Now, I know I’ve told them and other doctors that I have diarrhea, that it is chronic as in daily, and that within that chronic pattern there is room for fluctuation in that some times I am going to much I can’t eat without triggering a hasty trip to the restroom.  I guess they just forget this.  She seemed surprised.  She gets the attending, they consult, we discuss.  “What about breakfast?” the attending asks me when we are discussing my GI symptoms.  “Oh I stopped eating breakfast a long time ago.  I’d never get out of the house.  Usually I can eat by about 11 or 12, but right now I’m just avoiding meals until I get home from work.”  We talk about the flushing and heat intolerance, when it happens.  They discuss whether to “present” me at a conference, then the attending asks  “co you ever get rashes or itching?”

Do I?  When medical history/intake forms have “itching” as an option, I always check it.  I have reliably written under “allergies” on  medical history forms the following: “NKDA; skin/dermatitis with aloe, some detergents, some metals, some elastic materials, and other unknown substances”.  The list is long and I have never had allergy testing.  Why bother?  Why have someone actually MAKE me blister?  No thanks.  I passed.  I always patch test and if a new product comes with even a little tingle of an itch, I stop using it immediately (lesson learned the hard way after Almay Hypoallergenic liquid eyeliner left me looking like I’d applied a thin line of acid to my eyelids – I spent the week with horrible zombie eyes).

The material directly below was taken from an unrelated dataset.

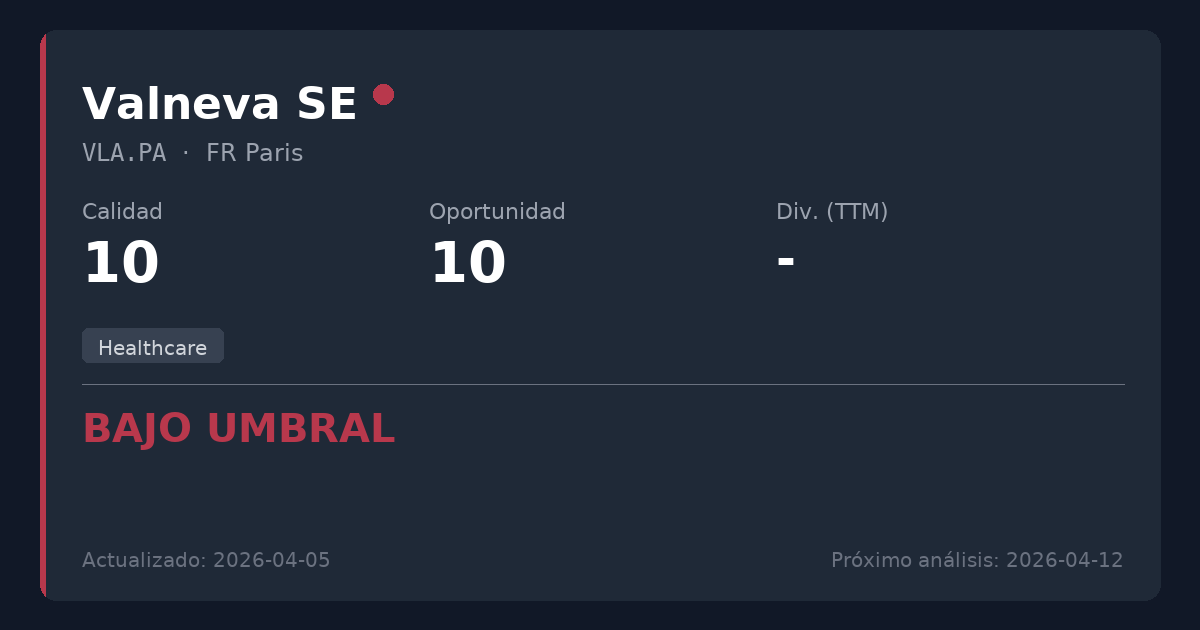Select the Calidad score value 10

coord(120,264)
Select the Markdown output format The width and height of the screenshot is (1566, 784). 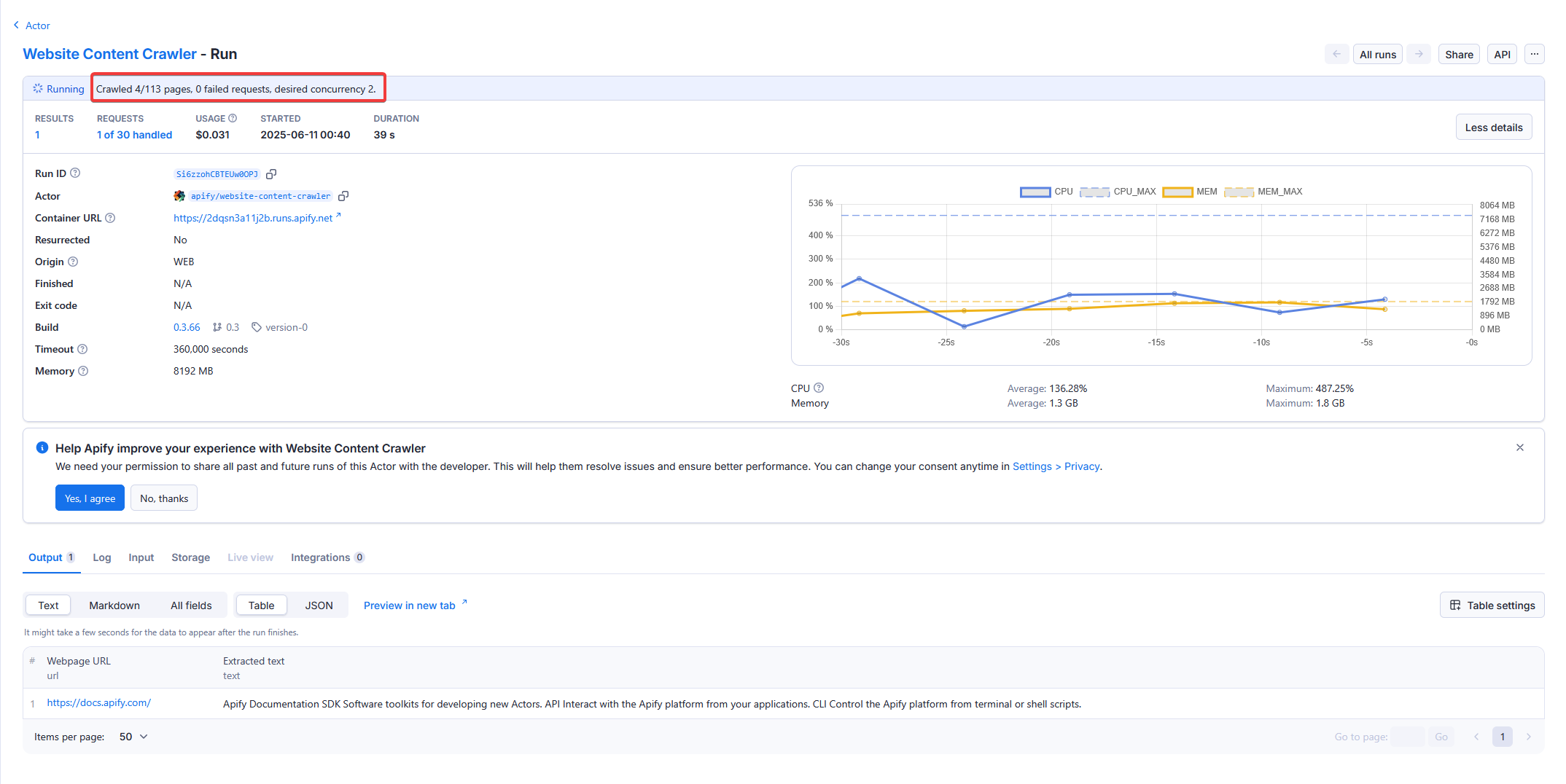[114, 605]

And so another test, for mastocytosis.  This time when I’m “symptomatic” as in when I’m flushing.  It’s tough because that is more likely to happen spontaneously in the evening but I can induce it by overheating myself.  Yes, do that.  And get your blood drawn within the hour, I am told.  Oh they’re going to love  this at work.

I had run across mastocytosis before, in fact when I google “diarrhea” + “flushing” + “hypotension” this link to a New England Journal of Medicine blog post about mastocytosis is the second hit and starts off:

In this week’s Case Record of the Massachusetts General Hospital, A 37-year-old man was admitted to the hospital because of flushing and hypotension with near-syncope. Similar episodes had occurred with increasing frequency during the past 12 years. The symptoms were usually provoked by physical exertion, mental stress, or intense emotion, and lasted up to 12 hours.  

Sounds familiar, doesn’t it?  I didn’t follow up on mastocytosis because at the time I had run across it, my CBCs had been pretty normal (with the exception of the apparently inappropriately large red blood cells, which I assumed is from PPIs/vitamin deficiencies).  However, they are not as normal now.  For the last year, my RBC count has been dropping and is now reliably low every time I have a CBC (and keep in mind that I am chronically dehydrated from the diarrhea, so if the RBC was falsely anything on those draws, it was falsely high).  Most recently, my hematocrit has dipped down out of the reference range.  I do not have a uterus anymore so we can’t just say “oh she probably has her period and so she’s a little anemic from that”.  Nope.  I had been planning to ask my primary about the dropping RBC when I finally schedule a “where are we going, where have we been” appointment.

So another day, another appointment, another jug of pee.  And possibly another “badge” since mastocytosis is properly under hematology.  I need to figure out what I’d put on the badge for that one.  Drop of blood?